Written problem A: Quote the stretch of the WikiReplicas discussion from "RE: Bstorm's comment" through "page move (rename)" word for word.

Let me know if you think my views are useful, or if should keep them for me :)

From the upcoming WikiReplicas architecture changes we have cataloged T267992, T268240 & T268242 all related to matching file pages and the image name, sha1, and timestamp between wikis and commons, and wikis themselves. This is something that is very hard to do without cross-db joins, mainly because of common's DB size and entries.

Here T267992#6637250 is some of the explorations we are approaching, I'm posting this here to keep track of the use cases.

A couple of comments from a subtask that I think should continue here:

RE: Bstorm's comment T267992#6631541 about listening to recent changes:

We could start from a known good snapshot (like the last mediawiki history dataset), transform it into a useful shape, and listen to all the relevant page events, which in this case are:

  • page create
  • page move (rename)
  • page delete
  • page restore

The "useful shape" could be something really simple like:

page titlelist of wikis
File:Catenwiki,commonswiki
File:Batcommonswiki
File:Aristocratenwiki

Each event would issue a quick update, we would probably use the page id. The basic idea is we have the events we need and we could create a table that's fast/easy to query. We can also evolve this to a more comprehensive page schema that would support other use cases. It obviously requires some work and is not something we can do for free, just thinking out loud that some of the pieces are already there from a data point of view.

[...]
I think that kind of table/querying would be very useful. AFAICT it wouldn't need to be realtime up to date, so if the data is a bit stale, like updated weekly or monthly it would still be useful from what we've heard up until now.

Regarding the sub-tasks we have now with the table you propose:

  • T267992: for this it would help get a subset of pages that could then be queried against commons and enwiki a lot more easily. Hopefully the subsets wouldn't be too big that would make querying the DBs separately very hard. We would need to check what the size of the intersection of file images between enwiki and commons is to get a better idea.
  • T268240: this one looks like a variation of the previous T267992, so it would help too
  • T268242: for this one (syncing fair-use images change of licenses or deletions from enwiki to smaller wiki) I'm not sure it would help. This query may be better suited for changing it to something incremental, I still have to chime in there.
  • T268244: for this one (links to non-existent images) it wouldn't help as it is based on imagelinks. Although this query may be more doable incrementally anyways, I still have to chime in there too.

[...]

I'm happy to advise someone working on this, but I can't drive the work, we have had to re-focus and trim down a lot of scope. We're struggling with all the changes on our team.

Is it possible to get information how big the commons/wikidata tables are on the disk? (ie. which are the problematic tables in the replication point of view)

Also it is ruled out that you would mirror subset of the tables or custom tables to each shard so there would be defined set of data which could be queried using cross-database joins from all wikidatabases?

Is it possible to get information how big the commons/wikidata tables are on the disk? (ie. which are the problematic tables in the replication point of view)

The tables individually I'm not sure. The databases for sure. What would that info help with?

The problem is not just the size of the tables, it is also the queries that are performed against the cluster and a other factors.

Also it is ruled out that you would mirror subset of the tables or custom tables to each shard so there would be defined set of data which could be queried using cross-database joins from all wikidatabases?

Data extract:
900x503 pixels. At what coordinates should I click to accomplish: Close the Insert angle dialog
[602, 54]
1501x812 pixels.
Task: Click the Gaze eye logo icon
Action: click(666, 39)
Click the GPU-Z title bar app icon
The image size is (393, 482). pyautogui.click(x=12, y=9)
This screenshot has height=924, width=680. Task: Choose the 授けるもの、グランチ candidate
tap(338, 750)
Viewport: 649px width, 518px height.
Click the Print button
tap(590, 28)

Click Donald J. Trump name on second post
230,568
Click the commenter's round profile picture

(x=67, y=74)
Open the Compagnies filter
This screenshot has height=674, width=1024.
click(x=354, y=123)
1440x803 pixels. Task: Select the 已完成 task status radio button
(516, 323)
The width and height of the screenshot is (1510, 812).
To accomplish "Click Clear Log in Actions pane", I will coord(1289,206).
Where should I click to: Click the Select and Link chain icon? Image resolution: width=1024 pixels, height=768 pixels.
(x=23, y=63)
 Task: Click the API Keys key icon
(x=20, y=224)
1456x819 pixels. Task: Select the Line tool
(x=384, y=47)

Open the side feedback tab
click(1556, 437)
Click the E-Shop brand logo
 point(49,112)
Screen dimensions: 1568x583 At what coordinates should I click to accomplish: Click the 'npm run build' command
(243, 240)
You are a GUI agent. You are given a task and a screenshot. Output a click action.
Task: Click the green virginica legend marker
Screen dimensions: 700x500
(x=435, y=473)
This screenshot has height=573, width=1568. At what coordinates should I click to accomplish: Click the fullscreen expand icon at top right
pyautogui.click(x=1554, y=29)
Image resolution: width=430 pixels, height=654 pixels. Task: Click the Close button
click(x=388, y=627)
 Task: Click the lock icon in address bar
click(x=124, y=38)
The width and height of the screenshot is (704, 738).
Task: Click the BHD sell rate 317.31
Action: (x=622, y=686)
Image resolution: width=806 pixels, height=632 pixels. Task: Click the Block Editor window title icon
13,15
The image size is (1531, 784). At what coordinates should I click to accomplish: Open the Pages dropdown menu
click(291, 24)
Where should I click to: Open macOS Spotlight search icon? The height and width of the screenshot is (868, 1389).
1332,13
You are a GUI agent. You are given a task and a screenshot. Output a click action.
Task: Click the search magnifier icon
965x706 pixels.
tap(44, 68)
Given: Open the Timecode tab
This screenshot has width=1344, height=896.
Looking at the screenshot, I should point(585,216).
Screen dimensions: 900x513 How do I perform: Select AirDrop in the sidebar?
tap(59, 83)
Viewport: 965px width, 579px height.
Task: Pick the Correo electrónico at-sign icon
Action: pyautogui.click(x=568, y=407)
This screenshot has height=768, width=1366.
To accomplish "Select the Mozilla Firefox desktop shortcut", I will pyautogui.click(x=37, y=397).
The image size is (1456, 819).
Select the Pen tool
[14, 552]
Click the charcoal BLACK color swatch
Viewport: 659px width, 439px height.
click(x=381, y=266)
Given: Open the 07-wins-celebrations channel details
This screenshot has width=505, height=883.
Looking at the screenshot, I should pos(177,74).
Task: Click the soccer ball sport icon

Written problem B: Print the entries from the line containing "This screenshot has height=573, width=1568." through the end of the entries, with both ends included and every line unchanged.

Full response A:
RE: Bstorm's comment T267992#6631541 about listening to recent changes:

We could start from a known good snapshot (like the last mediawiki history dataset), transform it into a useful shape, and listen to all the relevant page events, which in this case are:

  • page create
  • page move (rename)

Full response B:
This screenshot has height=573, width=1568. At what coordinates should I click to accomplish: Click the fullscreen expand icon at top right
pyautogui.click(x=1554, y=29)
Image resolution: width=430 pixels, height=654 pixels. Task: Click the Close button
click(x=388, y=627)
 Task: Click the lock icon in address bar
click(x=124, y=38)
The width and height of the screenshot is (704, 738).
Task: Click the BHD sell rate 317.31
Action: (x=622, y=686)
Image resolution: width=806 pixels, height=632 pixels. Task: Click the Block Editor window title icon
13,15
The image size is (1531, 784). At what coordinates should I click to accomplish: Open the Pages dropdown menu
click(291, 24)
Where should I click to: Open macOS Spotlight search icon? The height and width of the screenshot is (868, 1389).
1332,13
You are a GUI agent. You are given a task and a screenshot. Output a click action.
Task: Click the search magnifier icon
965x706 pixels.
tap(44, 68)
Given: Open the Timecode tab
This screenshot has width=1344, height=896.
Looking at the screenshot, I should point(585,216).
Screen dimensions: 900x513 How do I perform: Select AirDrop in the sidebar?
tap(59, 83)
Viewport: 965px width, 579px height.
Task: Pick the Correo electrónico at-sign icon
Action: pyautogui.click(x=568, y=407)
This screenshot has height=768, width=1366.
To accomplish "Select the Mozilla Firefox desktop shortcut", I will pyautogui.click(x=37, y=397).
The image size is (1456, 819).
Select the Pen tool
[14, 552]
Click the charcoal BLACK color swatch
Viewport: 659px width, 439px height.
click(x=381, y=266)
Given: Open the 07-wins-celebrations channel details
This screenshot has width=505, height=883.
Looking at the screenshot, I should pos(177,74).
Task: Click the soccer ball sport icon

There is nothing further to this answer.